# דבר יום, chôq



## pksooner

Hello,

I have zero knowledge of Hebrew and I need help transliterating the following Hebrew script into Latin characters:




The reference says it is derived from the "terminology of the servile bureaucratic regime of the times" (referring to Sirach and Exodus). It specifically references Exodus 1:13-14, but I can't find it. Any help would be appreciated.


----------



## origumi

I guess you're reading The Protestant Ethic and the Spirit of Capitalism, p 204. In this case - it refers to Exodus 5:13, and the words are דבר יום = "dvar yom" = "matter of the day" = daily duties.


----------



## pksooner

Thanks, origumi. Is that the transliteration of the phrase in the image I posted?


----------



## origumi

Yes: *dvar yom* (or alternatively *devar yom*, with a short "e").


----------



## pksooner

Much appreciated. 

And yes, that is what I am reading. Thanks for your help!


----------



## Drink

pksooner said:


> Is that the transliteration of the phrase in the image I posted?



Just to clarify: In the image you posted, some of the letters are incorrect. In book origumi linked to, they are correct. The transliteration he gave is of the spelling used in the book he linked to.


----------



## pksooner

Yes, that makes sense now. I thought something was wrong. Thank you.


----------



## origumi

Delving into the titbits: the Latin transcription above follows the modern pronunciation, which is likely to have remained stable for the last 1500 years (in regard to these specific words). This biblical text was authored yet another 1000-1700 years earlier, when the sounds were different. For example: the modern "v" in "dvar" was probably "b" or "bh" ("b" followed by a certain aspiration).


----------



## amikama

What is "chôq"?  חוק?


----------



## hadronic

Just for the clarification, the image has כ instead of ב, and ס instead of ם. 
Yeah, I didn't quite understand the relationship to the thread's title?


----------



## pksooner

A footnote in the source I was reading (Max Weber's _Protestant Ethic_) referenced chôq (חק ...at least I believe that is the correct transcription) as being derived from the same terminology as dvar yom. Since I had no idea what the transliteration of the phrase was that I was looking for, I used that as the subject line. Sorry for the confusion but thank you for all the help.


----------



## origumi

In the context of Exodus 5:13-14 the two terms דבר יום ביומו and חוק appear as parallels or at least similar. Both refer to the daily labor duties of the Hebrew slave to his Egyptian master.

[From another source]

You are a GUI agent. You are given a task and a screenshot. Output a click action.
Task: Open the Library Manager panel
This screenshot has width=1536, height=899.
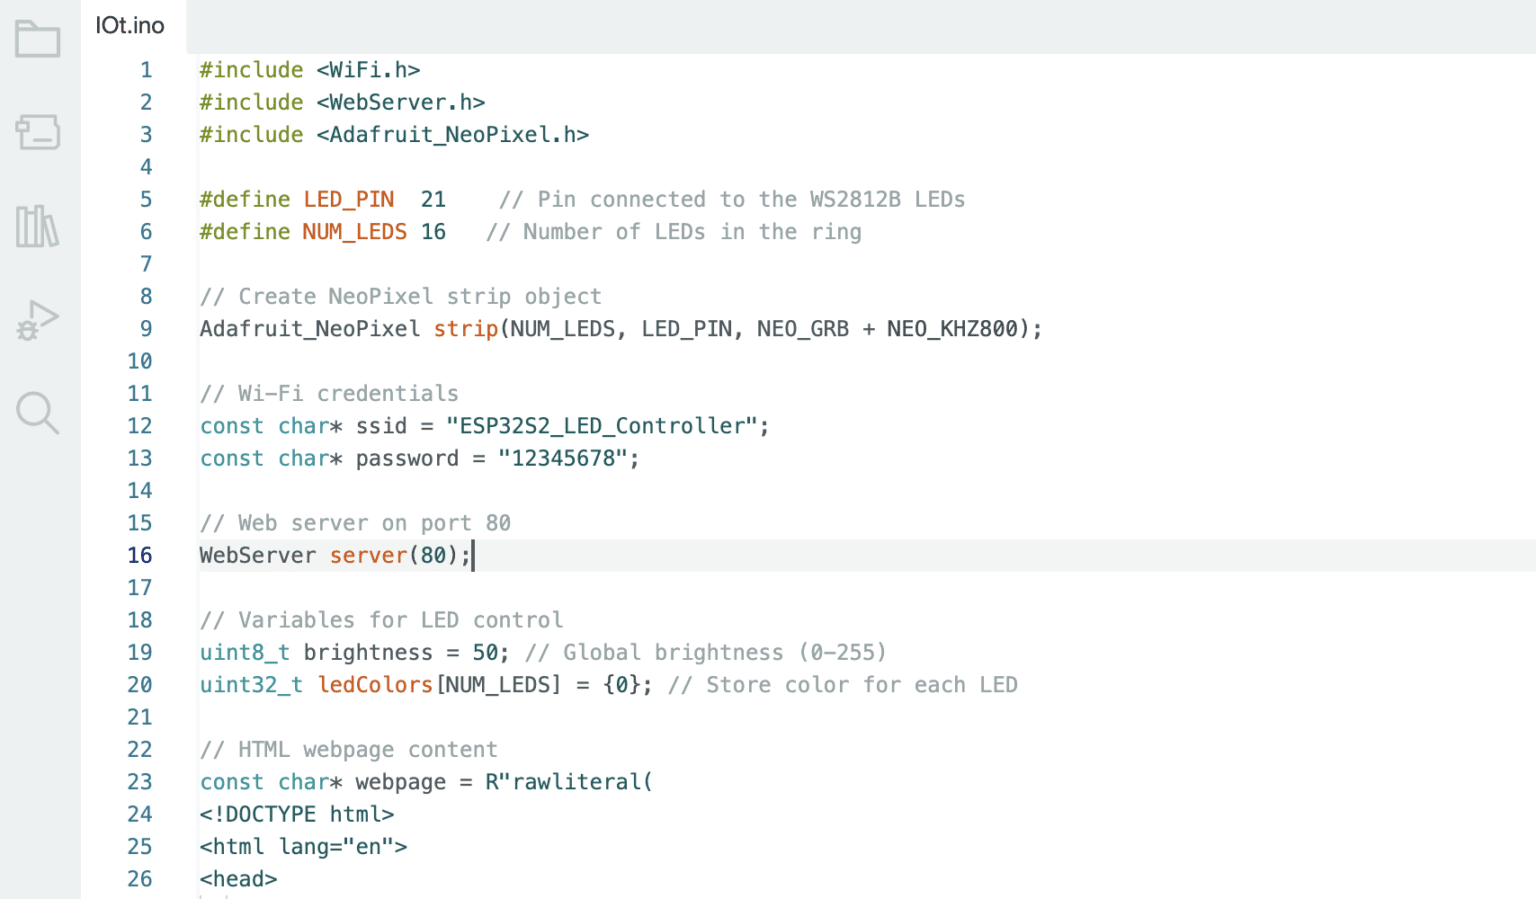pos(38,226)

דבר יום ביומו is "what you do every day" or "what you are told to do every day", in Targum Yonatan פִּתְגָם יוֹם בְּיוֹמֵיהּ (Aramaic פתגם is like דבר as in דיבור, no as "something").
חקכם is "your assignment" or "your duty (as decreed by the master)", in Targum Yonatan גְזֵירַתְכוֹן.

 
הַנֹּגְשִׂים אָצִים לֵאמֹר כַּלּוּ מַעֲשֵׂיכֶם *דְּבַר יוֹם* בְּיוֹמוֹ כַּאֲשֶׁר בִּהְיוֹת הַתֶּבֶן.
וַיֻּכּוּ שֹׁטְרֵי בְּנֵי יִשְׂרָאֵל אֲשֶׁר שָׂמוּ עֲלֵהֶם נֹגְשֵׂי  פַרְעֹה לֵאמֹר מַדּוּעַ לֹא כִלִּיתֶם *חָקְכֶם* לִלְבֹּן כִּתְמוֹל  שִׁלְשֹׁם גַּם תְּמוֹל גַּם הַיּוֹם.


----------